Member of the Philippine House of Representatives from Occidental Mindoro
- In office June 30, 1987 – June 30, 1992
- Preceded by: Pedro Mendiola (as Regular Batasang Pambansa member)
- Succeeded by: Jose Villarosa

7th Governor of Occidental Mindoro
- In office June 30, 2013 – June 30, 2019
- Preceded by: Josephine Sato
- Succeeded by: Eduardo Gadiano

Vice Governor of Occidental Mindoro
- In office June 30, 2010 – June 30, 2013
- Governor: Josephine Sato

Personal details
- Born: 1957 or 1958
- Died: December 22, 2021 (aged 63)
- Party: PDP-Laban (2018–2021)
- Other political affiliations: Liberal (2012–2018) NPC (2009–2012) Nacionalista (1987–1992)

= Mario Gene Mendiola =

Filipino politician (died 2021)

Mario Gene J. Mendiola was a Filipino politician who was governor of Occidental Mindoro and a representative of the province in the House of Representatives.

==Background==
Mario Gene Mendiola became involved in politics at a young age.
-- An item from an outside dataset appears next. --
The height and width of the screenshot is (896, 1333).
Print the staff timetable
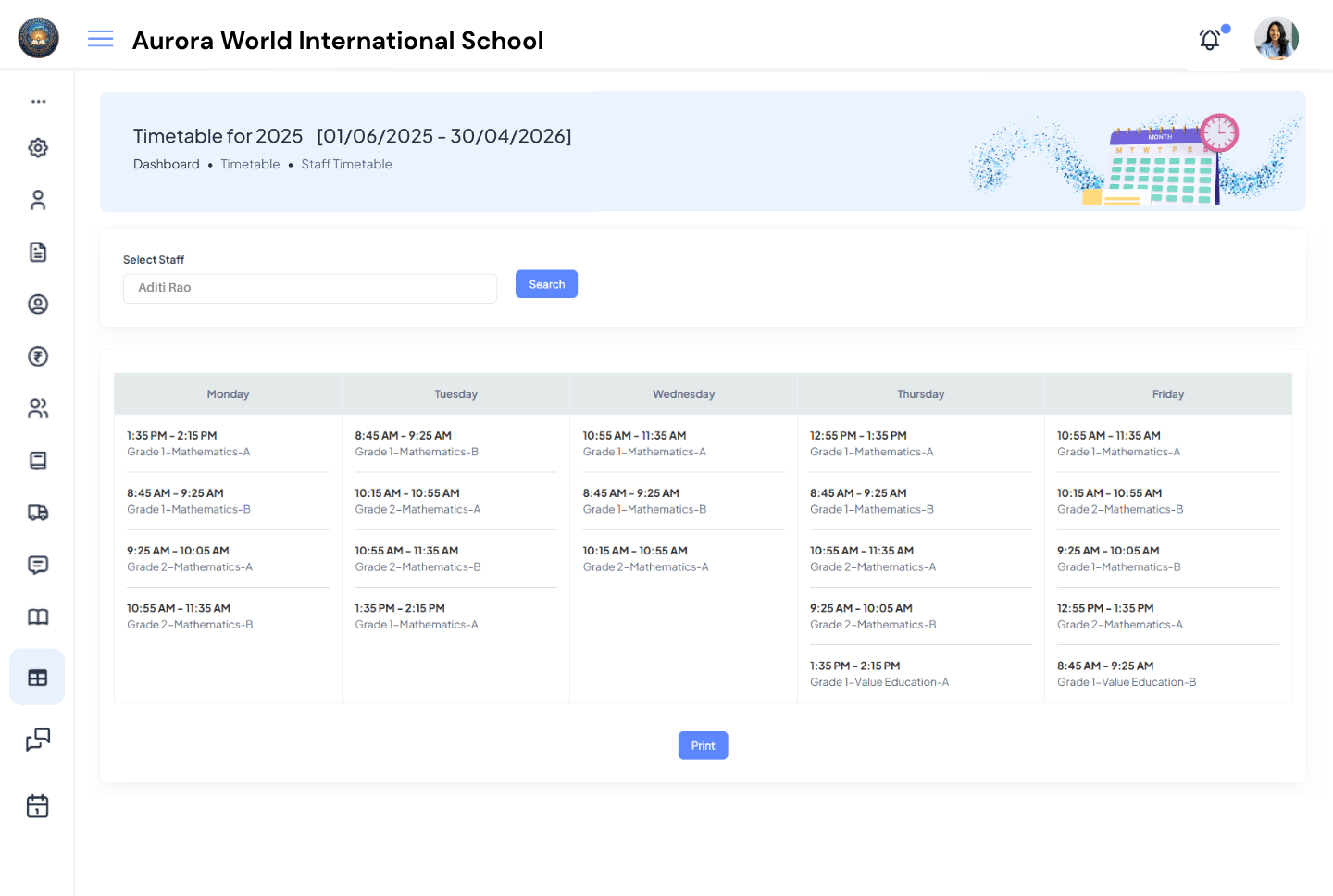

He joined politics after his father Pedro Mendiola, a former representative of Occidental Mindoro in the Interim Batasang Pambansa from 1978 to 1986 was killed by a gunman while delivering a speech in Sablayan in April 1986. He was elected as representative of Occidental Mindoro's lone district in the House of Representatives for the 8th Congress which lasted from 1987 to 1992.

Mario Mendiola would get elected as vice governor of Occidental Mindoro in 2010 serving until 2013. He was governor of the province from 2013 to 2019. In the 2013 elections, he ran under the Liberal Party, the then-ruling party.

==Death==
Mendiola died on December 22, 2021, at 63 years old.